(Stored items from a collection)
----------------

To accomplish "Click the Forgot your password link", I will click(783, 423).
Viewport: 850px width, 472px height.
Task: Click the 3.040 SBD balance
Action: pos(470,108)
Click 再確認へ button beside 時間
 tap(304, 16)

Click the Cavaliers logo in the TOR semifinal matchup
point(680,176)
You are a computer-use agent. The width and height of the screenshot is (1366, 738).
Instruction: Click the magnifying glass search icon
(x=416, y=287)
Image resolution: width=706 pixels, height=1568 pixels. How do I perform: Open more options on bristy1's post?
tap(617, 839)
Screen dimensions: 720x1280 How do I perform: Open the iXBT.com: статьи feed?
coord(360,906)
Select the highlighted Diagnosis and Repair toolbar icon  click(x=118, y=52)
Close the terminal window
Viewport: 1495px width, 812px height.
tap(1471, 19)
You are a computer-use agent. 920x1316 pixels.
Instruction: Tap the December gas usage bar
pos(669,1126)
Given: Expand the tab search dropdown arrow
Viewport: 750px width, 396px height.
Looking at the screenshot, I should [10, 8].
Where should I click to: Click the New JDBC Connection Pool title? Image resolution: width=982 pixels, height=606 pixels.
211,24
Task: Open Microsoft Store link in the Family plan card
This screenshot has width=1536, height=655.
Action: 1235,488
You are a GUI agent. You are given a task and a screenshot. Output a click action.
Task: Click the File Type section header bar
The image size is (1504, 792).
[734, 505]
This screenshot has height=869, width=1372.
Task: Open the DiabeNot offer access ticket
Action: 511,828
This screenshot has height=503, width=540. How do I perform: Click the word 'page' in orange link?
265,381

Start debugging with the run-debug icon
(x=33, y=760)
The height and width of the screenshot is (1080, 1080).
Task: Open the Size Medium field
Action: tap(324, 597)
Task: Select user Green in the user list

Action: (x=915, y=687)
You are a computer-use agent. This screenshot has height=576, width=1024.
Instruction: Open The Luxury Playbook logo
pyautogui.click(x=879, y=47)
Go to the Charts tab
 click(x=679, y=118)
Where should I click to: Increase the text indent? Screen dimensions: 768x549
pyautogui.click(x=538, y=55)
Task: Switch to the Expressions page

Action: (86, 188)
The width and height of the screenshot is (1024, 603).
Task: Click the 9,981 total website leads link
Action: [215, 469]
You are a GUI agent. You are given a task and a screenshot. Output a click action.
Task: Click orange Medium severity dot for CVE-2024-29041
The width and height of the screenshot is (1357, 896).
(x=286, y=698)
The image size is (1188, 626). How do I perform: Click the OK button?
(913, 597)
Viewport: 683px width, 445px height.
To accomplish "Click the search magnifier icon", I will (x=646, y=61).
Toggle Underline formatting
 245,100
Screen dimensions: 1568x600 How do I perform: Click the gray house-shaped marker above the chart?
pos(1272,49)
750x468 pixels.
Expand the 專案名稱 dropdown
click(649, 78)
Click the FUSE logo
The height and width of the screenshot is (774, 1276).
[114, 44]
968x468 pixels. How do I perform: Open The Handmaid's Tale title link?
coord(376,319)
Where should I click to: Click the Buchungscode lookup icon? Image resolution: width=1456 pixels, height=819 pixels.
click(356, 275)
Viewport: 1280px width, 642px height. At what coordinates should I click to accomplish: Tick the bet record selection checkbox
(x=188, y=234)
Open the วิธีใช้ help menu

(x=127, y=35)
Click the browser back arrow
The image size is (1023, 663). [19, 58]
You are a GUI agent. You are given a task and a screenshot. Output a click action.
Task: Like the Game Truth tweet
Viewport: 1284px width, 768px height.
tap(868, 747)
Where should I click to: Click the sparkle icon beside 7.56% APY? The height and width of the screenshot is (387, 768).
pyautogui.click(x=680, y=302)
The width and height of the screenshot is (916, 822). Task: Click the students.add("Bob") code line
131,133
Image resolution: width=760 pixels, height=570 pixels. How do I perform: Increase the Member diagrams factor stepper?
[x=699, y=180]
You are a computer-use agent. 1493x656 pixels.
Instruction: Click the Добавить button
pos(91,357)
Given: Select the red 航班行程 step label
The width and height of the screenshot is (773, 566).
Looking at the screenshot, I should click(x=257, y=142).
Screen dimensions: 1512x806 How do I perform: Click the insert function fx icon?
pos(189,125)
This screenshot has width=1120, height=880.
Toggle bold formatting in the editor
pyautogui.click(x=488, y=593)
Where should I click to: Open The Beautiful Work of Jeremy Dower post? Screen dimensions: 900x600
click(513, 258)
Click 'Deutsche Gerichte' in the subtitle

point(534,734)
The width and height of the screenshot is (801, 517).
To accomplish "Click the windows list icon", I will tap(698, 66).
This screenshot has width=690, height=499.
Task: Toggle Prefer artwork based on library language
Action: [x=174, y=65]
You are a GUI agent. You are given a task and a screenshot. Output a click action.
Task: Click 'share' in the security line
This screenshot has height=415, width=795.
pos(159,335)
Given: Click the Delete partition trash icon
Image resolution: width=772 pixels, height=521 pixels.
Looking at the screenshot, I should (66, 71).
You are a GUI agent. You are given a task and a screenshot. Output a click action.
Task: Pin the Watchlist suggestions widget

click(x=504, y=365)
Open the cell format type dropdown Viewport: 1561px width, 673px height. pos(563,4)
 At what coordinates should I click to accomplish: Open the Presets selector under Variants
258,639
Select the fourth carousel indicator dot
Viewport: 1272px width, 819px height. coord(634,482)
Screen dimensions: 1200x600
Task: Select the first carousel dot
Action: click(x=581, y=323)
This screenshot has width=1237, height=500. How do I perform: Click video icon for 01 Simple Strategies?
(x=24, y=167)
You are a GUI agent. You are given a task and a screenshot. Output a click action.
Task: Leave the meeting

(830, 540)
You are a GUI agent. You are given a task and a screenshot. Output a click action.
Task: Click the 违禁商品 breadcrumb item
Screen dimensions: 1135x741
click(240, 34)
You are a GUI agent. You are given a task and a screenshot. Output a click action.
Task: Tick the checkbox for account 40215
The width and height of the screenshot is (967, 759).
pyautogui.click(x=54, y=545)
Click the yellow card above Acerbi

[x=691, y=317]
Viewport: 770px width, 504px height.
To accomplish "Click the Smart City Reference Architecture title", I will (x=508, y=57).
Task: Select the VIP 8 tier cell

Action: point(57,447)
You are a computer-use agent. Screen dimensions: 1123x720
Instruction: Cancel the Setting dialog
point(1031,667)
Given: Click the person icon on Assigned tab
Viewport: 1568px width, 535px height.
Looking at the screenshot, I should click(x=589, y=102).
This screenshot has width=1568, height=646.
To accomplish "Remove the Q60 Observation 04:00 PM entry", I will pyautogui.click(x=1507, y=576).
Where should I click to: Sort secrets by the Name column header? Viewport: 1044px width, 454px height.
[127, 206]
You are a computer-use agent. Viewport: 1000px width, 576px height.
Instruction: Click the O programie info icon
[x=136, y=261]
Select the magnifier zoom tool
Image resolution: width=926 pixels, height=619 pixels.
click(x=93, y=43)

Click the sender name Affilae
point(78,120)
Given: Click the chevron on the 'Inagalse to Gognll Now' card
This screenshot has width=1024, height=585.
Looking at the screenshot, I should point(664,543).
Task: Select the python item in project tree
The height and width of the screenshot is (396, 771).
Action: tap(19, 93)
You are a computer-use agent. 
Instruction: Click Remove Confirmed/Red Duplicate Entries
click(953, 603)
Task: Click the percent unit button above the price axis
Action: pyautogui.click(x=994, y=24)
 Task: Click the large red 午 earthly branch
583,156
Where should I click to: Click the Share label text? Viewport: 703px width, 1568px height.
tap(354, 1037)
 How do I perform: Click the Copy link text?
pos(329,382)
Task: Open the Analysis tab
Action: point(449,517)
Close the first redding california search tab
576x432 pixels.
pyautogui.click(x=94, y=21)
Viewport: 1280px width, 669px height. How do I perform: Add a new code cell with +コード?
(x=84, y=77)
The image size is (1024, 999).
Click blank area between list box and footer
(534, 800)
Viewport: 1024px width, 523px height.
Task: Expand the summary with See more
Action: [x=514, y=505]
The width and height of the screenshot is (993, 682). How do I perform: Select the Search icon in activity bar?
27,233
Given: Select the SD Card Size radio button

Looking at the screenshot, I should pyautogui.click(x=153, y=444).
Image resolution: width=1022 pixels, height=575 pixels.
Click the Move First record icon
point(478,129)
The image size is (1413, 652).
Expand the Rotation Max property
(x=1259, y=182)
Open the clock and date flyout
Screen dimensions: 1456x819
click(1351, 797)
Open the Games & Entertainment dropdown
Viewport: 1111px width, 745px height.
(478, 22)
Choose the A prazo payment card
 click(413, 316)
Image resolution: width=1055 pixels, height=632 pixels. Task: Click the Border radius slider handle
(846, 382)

----------------

Output an exact copy of the lines beginning at the one that holds "Choose the A prazo payment card" and running through the final line of the records.

• _RESULT FOR THIS TASK_
Choose the A prazo payment card
 click(413, 316)
Image resolution: width=1055 pixels, height=632 pixels. Task: Click the Border radius slider handle
(846, 382)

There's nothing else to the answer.